Competition between DNA methylation and transcription factors determines binding of NRF1

The relationship between DNA methylation and transcription factor binding was studied across the genome in mouse embryonic stem cells-the study reveals that the transcription factor NRF1 is methylation-sensitive and how physiological binding of NRF1 relies on local removal of DNA methylation. DNA methylation restricts NRF1 binding Sequence-specific transcription factors occupy only a fraction of their sequence motifs across the genome. Here, Dirk Schübeler and colleagues look at the effect of DNA methylation on transcription factor binding in mouse embryonic stem cells, and find that NRF1 (nuclear respiratory factor 1) is a methylation-sensitive transcription factor. In the absence of DNA methylation, NRF1 binds to new sites and induces aberrant transcription.
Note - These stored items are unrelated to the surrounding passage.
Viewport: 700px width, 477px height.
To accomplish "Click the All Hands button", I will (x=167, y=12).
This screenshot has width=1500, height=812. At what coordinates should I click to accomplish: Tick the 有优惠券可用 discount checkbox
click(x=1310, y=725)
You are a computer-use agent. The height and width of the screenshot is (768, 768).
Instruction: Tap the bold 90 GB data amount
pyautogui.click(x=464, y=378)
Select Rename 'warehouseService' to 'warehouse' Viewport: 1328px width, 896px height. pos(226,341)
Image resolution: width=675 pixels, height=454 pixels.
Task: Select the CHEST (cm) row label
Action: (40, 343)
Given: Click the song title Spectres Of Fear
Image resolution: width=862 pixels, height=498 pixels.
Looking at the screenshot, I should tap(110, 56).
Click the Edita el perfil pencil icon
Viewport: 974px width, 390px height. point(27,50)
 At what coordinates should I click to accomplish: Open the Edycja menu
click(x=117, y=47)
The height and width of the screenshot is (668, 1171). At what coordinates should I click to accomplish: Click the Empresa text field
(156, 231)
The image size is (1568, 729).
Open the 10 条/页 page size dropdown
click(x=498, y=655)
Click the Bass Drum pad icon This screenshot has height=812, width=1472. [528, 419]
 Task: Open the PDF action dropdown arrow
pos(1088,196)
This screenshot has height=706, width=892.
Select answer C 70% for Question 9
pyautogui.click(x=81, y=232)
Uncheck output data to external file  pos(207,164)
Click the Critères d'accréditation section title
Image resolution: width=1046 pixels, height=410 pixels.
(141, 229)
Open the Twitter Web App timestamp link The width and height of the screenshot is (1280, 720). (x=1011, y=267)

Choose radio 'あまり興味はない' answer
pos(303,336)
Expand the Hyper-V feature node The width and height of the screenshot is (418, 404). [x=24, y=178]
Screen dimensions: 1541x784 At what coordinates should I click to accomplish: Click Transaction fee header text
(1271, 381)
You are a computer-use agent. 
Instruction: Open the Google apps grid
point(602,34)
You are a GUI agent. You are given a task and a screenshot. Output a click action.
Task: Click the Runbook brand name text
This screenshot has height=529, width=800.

The physiological binding of NRF1 relies on local removal of DNA methylation by methylation-insensitive factors. The DNA methylation sensitivity of a transcription factor can therefore be used to restrict binding specifically to regulatory regions. Eukaryotic transcription factors (TFs) are key determinants of gene activity, yet they bind only a fraction of their corresponding DNA sequence motifs in any given cell type 1 . Chromatin has the potential to restrict accessibility of binding sites; however, in which context chromatin states are instructive for TF binding remains mainly unknown 1 , 2 . To explore the contribution of DNA methylation to constrained TF binding, we mapped DNase-I-hypersensitive sites in murine stem cells in the presence and absence of DNA methylation. Methylation-restricted sites are enriched for TF motifs containing CpGs, especially for those of NRF1. In fact, the TF NRF1 occupies several thousand additional sites in the unmethylated genome, resulting in increased transcription. Restoring de novo methyltransferase activity initiates remethylation at these sites and outcompetes NRF1 binding. This suggests that binding of DNA-methylation-sensitive TFs relies on additional determinants to induce local hypomethylation. In support of this model, removal of neighbouring motifs in cis or of a TF in trans causes local hypermethylation and subsequent loss of NRF1 binding. This competition between DNA methylation and TFs in vivo reveals a case of cooperativity between TFs that acts indirectly via DNA methylation. Methylation removal by methylation-insensitive factors enables occupancy of methylation-sensitive factors, a principle that rationalizes hypomethylation of regulatory regions.